THE FACTS-THE FIRST SEIZURE AND THE DIAGNOSIS OF EPILEPSY: OTHER CAUSES OF IMPAIRED OXYGEN SUPPLY TO THE BRAIN-SIMULATED SEIZURES
It might seem strange that anyone would wish to pretend to have an epileptic seizure, but in consultant practice this is one of the more common differential diagnoses to be considered. The great majority of such patients have some knowledge of epilepsy—either they have seen a relative with seizures, or more commonly they have had some true seizures themselves. Unless the true and suspect attacks are both seen by an expert, it may be impossible to sort out exactly what is happening. A doctor may be trapped into giving more and more anti-epileptic drugs for seizures which he believes to be out of control. Conversely if he sees one fit which he is quite sure is feigned, he may well wrongly believe all are feigned.
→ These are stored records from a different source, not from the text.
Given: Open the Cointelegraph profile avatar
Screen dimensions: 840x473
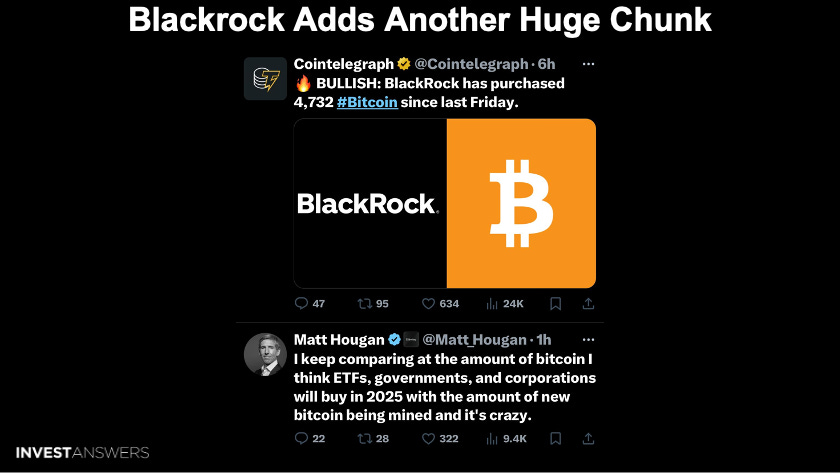Looking at the screenshot, I should click(265, 79).
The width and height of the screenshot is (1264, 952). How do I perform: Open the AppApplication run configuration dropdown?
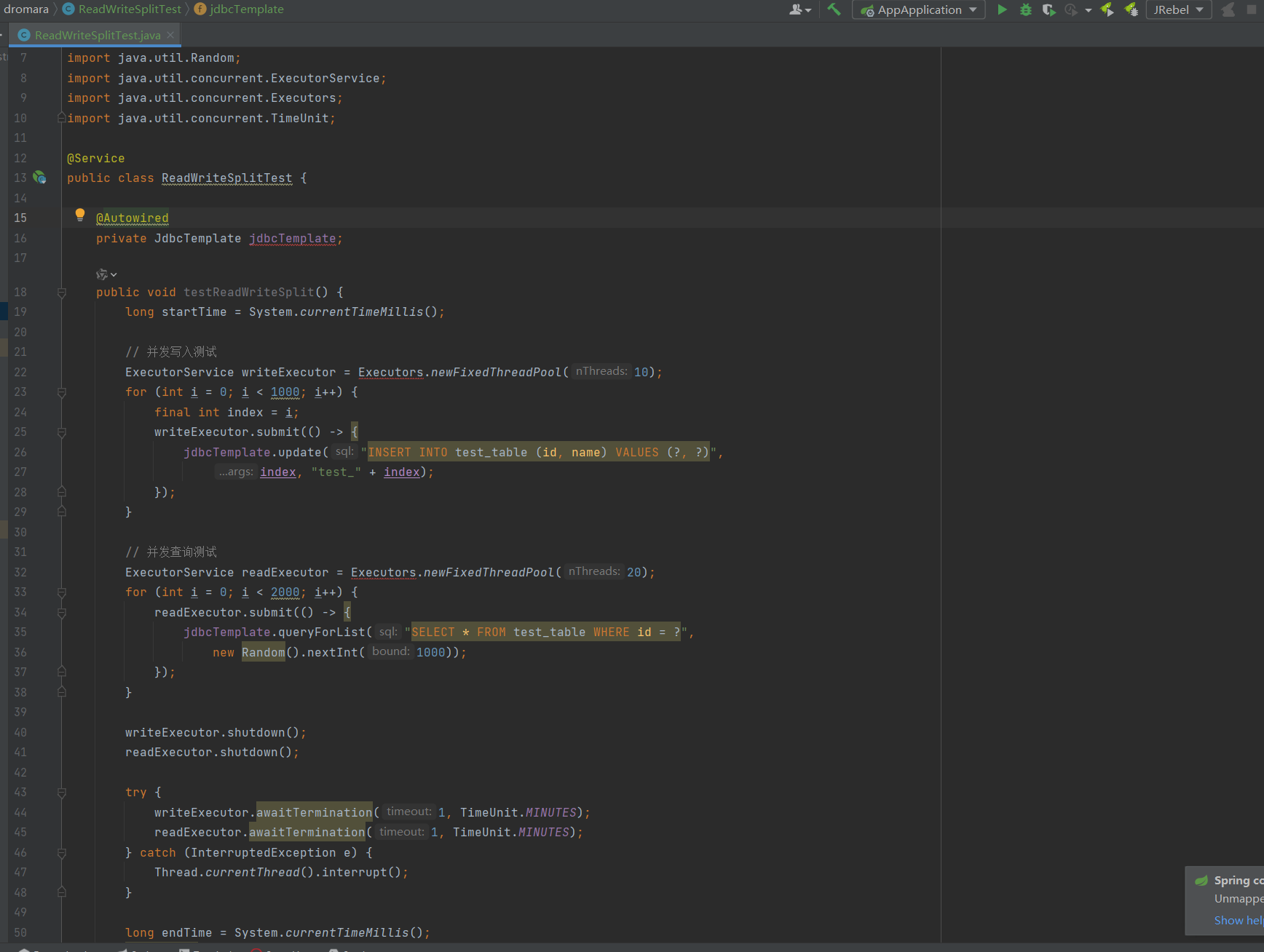pos(919,9)
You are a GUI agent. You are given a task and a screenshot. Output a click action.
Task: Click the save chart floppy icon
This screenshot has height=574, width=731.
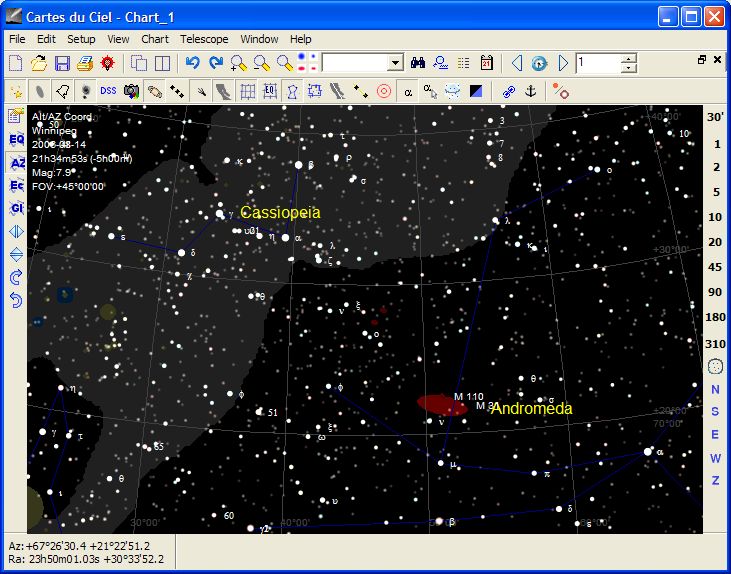pyautogui.click(x=62, y=63)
The points which distinguish a true and simulated seizure are the character of the convulsions, which are often not imitated very well. A colleague (David Marsden) has rightly remarked that they are ‘intensified by restraint and mollified by inattention’. Incontinence does not distinguish between true and simulated seizures as this can be, and often is, simulated. A normal EEG recorded during a generalized ‘seizure’ is virtually incontrovertible evidence of simulation. However, the records may be so technically marred by the patient’s thrashing around that interpretation is difficult. Combined video and EEG recording is often more helpful.
Psychiatrists, rightly or wrongly, draw a distinction between simulation of disease due to conscious malingering, for example, a man pretending to be sick to avoid conscription to the army, and unconscious hysteria, in which it is alleged that the simulation is the product of the unconscious mind. In each case some potential gain to the patient from the pretence is apparent. The gain in simulating seizures usually is to seek more attention. Rather than lay blame, doctors should regard these events as an indication that patients cannot cope with their life problems, and they should do their best to help and not to blame.
Finally, seizures may occur in a number of other, systemic illnesses or disorders such as hypoglycaemia (low blood sugar) (which may occur in treated diabetes mellitus if too much insulin is given); renal (kidney) failure; hepatic (liver) failure; respiratory (lung) failure; alcohol abuse and its withdrawal; and inborn errors of body metabolism. Finally, the potential effects of prescription or illicit drugs in precipitating seizures must always be considered.